Purpose: Although theoretical modelling is widely used to study different aspects of radiofrequency ablation (RFA), its utility is directly related to its realism. An important factor in this realism is the use of mathematical functions to model the temperature dependence of thermal (k) and electrical (σ) conductivities of tissue. Our aim was to review the piecewise mathematical functions most commonly used for modelling the temperature dependence of k and σ in RFA computational modelling.

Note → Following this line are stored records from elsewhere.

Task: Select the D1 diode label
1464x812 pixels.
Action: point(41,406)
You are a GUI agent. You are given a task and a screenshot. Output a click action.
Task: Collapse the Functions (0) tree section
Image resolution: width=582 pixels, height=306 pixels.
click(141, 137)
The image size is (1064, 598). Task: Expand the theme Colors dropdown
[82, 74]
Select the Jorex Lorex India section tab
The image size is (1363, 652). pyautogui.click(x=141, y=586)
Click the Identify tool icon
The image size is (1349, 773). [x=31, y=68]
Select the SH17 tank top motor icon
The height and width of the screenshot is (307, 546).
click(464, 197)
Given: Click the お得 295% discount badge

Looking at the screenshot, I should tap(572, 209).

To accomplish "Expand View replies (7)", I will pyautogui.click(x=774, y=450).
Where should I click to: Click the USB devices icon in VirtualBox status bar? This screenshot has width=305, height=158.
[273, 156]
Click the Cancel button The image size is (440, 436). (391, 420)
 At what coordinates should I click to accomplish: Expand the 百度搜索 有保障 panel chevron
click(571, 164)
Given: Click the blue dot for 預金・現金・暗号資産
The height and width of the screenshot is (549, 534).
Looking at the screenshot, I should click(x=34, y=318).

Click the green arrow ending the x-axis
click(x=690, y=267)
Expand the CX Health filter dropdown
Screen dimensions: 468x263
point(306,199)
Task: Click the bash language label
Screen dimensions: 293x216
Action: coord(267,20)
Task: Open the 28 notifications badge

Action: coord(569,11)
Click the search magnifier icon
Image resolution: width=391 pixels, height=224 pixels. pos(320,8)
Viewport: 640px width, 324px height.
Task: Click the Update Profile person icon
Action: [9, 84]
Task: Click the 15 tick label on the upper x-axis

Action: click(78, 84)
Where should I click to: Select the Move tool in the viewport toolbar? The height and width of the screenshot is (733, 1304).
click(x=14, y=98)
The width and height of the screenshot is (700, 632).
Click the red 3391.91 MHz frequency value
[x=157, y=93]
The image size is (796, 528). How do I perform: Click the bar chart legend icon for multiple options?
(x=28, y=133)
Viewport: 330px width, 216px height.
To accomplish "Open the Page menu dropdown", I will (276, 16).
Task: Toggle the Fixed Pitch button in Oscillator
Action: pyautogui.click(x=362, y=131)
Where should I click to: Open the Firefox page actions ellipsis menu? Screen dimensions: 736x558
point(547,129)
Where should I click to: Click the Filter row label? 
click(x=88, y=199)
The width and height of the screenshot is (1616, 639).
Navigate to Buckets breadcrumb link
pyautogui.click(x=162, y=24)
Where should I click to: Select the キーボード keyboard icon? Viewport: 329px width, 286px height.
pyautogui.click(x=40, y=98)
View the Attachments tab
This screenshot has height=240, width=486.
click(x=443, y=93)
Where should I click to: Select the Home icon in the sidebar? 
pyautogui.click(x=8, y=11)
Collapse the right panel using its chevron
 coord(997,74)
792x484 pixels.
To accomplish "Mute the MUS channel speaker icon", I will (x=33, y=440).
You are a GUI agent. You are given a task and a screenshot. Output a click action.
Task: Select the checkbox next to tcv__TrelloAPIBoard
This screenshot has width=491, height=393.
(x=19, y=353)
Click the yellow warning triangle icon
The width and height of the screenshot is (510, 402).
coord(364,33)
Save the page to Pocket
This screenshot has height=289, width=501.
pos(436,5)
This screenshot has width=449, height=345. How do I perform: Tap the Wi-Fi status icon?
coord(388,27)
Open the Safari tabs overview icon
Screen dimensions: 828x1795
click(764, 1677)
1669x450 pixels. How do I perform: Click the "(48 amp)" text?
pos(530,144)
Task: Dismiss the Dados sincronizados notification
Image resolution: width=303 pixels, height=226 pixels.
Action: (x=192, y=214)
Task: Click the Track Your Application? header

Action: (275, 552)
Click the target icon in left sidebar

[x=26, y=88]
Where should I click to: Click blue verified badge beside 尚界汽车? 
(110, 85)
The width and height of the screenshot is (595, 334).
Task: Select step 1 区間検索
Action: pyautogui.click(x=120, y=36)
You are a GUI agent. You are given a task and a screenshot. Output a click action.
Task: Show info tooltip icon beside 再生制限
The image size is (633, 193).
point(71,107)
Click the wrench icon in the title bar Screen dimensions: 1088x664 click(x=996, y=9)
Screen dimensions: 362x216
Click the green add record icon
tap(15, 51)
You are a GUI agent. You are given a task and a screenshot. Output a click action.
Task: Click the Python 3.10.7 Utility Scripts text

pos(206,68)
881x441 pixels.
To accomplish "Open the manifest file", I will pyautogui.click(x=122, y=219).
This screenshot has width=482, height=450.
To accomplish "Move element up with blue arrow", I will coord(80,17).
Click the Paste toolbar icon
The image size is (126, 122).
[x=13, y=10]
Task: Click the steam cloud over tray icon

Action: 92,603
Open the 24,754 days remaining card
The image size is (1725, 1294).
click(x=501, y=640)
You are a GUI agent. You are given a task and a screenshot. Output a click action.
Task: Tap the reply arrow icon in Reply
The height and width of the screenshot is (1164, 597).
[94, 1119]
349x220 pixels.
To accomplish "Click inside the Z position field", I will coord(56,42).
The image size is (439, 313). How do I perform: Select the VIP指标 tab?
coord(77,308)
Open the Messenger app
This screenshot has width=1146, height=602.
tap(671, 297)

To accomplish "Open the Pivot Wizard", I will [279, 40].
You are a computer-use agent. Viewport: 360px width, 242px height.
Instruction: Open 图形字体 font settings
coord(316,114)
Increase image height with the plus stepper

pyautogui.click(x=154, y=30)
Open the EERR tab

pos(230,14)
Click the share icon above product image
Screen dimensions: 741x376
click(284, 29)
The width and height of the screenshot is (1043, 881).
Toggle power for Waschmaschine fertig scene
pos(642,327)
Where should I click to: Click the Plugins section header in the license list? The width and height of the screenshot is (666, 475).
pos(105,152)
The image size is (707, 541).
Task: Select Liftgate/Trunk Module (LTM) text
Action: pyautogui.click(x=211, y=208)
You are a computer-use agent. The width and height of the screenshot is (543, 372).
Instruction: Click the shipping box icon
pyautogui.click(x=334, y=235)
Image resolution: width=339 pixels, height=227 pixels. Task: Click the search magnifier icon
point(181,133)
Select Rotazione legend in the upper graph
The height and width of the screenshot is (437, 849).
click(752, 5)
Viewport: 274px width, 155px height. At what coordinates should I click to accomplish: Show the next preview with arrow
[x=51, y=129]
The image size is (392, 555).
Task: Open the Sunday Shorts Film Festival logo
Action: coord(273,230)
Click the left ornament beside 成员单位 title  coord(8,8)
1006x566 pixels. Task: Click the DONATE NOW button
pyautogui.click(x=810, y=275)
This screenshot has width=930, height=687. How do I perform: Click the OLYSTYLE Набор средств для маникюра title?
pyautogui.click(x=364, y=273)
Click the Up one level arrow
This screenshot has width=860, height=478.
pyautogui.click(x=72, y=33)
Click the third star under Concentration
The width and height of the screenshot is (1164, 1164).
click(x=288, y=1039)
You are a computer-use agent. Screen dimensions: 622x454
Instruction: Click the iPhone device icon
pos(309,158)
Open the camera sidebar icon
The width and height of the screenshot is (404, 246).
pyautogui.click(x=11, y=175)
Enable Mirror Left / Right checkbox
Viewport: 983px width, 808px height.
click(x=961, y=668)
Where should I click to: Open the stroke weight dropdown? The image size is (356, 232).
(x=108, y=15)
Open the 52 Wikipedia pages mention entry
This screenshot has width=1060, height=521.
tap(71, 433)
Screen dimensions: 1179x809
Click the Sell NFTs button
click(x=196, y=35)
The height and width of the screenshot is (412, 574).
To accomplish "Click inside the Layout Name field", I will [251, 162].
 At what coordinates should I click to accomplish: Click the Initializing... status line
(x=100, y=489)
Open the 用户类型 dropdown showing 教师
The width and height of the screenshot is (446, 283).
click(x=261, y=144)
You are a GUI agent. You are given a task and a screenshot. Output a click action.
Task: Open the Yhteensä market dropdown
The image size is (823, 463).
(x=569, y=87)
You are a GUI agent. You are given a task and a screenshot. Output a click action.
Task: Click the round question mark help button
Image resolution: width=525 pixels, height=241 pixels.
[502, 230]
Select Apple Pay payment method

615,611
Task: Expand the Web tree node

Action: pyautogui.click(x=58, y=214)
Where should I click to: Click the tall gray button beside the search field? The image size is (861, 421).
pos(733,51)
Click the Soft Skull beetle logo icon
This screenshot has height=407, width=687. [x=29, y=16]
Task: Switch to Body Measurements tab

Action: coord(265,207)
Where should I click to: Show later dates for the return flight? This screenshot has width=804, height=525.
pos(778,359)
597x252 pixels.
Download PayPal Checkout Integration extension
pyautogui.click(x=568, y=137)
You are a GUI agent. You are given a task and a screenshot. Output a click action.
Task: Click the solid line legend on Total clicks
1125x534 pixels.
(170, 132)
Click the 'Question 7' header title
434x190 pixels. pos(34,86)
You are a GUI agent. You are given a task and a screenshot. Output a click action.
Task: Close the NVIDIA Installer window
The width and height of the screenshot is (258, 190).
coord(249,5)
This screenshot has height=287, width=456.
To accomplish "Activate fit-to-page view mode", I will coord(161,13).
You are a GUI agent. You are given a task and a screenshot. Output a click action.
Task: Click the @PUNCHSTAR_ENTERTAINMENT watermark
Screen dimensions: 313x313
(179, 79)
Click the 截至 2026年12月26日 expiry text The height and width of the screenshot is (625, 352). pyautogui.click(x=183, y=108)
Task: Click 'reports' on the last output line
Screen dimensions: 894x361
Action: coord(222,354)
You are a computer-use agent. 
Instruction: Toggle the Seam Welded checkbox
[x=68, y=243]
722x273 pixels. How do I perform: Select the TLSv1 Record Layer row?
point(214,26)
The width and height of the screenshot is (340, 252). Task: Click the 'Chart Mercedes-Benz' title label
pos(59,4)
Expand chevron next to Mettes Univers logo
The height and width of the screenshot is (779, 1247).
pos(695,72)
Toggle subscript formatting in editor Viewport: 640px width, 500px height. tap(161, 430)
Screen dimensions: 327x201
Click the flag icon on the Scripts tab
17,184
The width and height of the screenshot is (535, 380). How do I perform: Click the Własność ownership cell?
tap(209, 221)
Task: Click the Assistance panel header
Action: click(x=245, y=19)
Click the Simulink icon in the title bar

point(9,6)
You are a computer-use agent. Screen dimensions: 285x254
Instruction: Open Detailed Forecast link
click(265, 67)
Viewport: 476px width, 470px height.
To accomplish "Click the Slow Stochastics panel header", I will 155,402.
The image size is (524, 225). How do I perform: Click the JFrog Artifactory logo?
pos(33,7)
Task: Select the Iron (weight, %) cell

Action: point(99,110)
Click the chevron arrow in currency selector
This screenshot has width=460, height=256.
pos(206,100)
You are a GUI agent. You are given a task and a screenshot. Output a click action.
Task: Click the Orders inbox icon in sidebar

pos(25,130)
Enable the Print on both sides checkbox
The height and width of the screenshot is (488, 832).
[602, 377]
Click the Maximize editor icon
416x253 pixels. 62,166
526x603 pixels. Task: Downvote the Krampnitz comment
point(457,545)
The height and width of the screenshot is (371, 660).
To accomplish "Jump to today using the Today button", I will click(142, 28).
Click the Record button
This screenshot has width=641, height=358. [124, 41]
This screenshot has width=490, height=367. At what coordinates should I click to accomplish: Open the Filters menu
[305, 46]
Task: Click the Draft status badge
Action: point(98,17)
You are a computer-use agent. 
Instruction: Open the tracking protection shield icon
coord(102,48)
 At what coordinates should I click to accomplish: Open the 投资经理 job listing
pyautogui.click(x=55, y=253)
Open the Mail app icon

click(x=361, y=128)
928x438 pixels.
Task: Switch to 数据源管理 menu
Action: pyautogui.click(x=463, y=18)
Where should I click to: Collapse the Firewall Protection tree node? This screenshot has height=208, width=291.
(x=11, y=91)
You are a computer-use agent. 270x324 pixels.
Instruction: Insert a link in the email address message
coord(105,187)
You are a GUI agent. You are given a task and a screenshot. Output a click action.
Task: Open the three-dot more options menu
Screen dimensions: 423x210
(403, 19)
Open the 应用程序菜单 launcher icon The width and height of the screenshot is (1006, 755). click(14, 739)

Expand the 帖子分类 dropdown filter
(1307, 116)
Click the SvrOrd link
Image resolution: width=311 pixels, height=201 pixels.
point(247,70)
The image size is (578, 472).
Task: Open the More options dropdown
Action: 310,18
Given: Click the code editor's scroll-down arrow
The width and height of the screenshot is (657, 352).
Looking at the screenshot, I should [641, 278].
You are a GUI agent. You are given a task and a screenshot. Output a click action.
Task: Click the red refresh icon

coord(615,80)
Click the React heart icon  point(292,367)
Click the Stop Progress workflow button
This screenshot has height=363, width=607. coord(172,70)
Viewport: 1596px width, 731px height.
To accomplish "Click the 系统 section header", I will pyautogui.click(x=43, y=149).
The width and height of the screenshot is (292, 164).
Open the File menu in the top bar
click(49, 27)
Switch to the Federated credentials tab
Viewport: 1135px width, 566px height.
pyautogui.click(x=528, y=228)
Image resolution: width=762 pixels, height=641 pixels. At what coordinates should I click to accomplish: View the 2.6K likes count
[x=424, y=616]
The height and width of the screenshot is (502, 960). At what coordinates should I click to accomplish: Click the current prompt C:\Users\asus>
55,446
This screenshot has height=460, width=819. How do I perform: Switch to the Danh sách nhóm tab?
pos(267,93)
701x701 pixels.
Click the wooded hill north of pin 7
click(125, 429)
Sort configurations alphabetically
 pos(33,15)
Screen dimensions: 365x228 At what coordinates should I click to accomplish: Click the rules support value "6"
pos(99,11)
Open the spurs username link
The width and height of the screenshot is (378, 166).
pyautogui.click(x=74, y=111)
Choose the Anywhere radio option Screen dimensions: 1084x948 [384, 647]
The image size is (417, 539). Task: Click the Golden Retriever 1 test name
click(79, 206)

Materials and methods: We built a hepatic RFA theoretical model of a cooled electrode and compared lesion dimensions and impedance evolution with combinations of mathematical functions proposed in previous studies. We employed the thermal damage contour D63 to compute the lesion dimension contour, which corresponds to Ω = 1, Ω being local thermal damage assessed by the Arrhenius damage model.
Results: The results were very similar in all cases in terms of impedance evolution and lesion size after 6 min of ablation. Although the relative differences between cases in terms of time to first roll-off (abrupt increase in impedance) were as much as 12%, the maximum relative differences in terms of the short lesion (transverse) diameter were below 3.5%.
Conclusions: The findings suggest that the different methods of modelling temperature dependence of k and σ reported in the literature do not significantly affect the computed lesion diameter.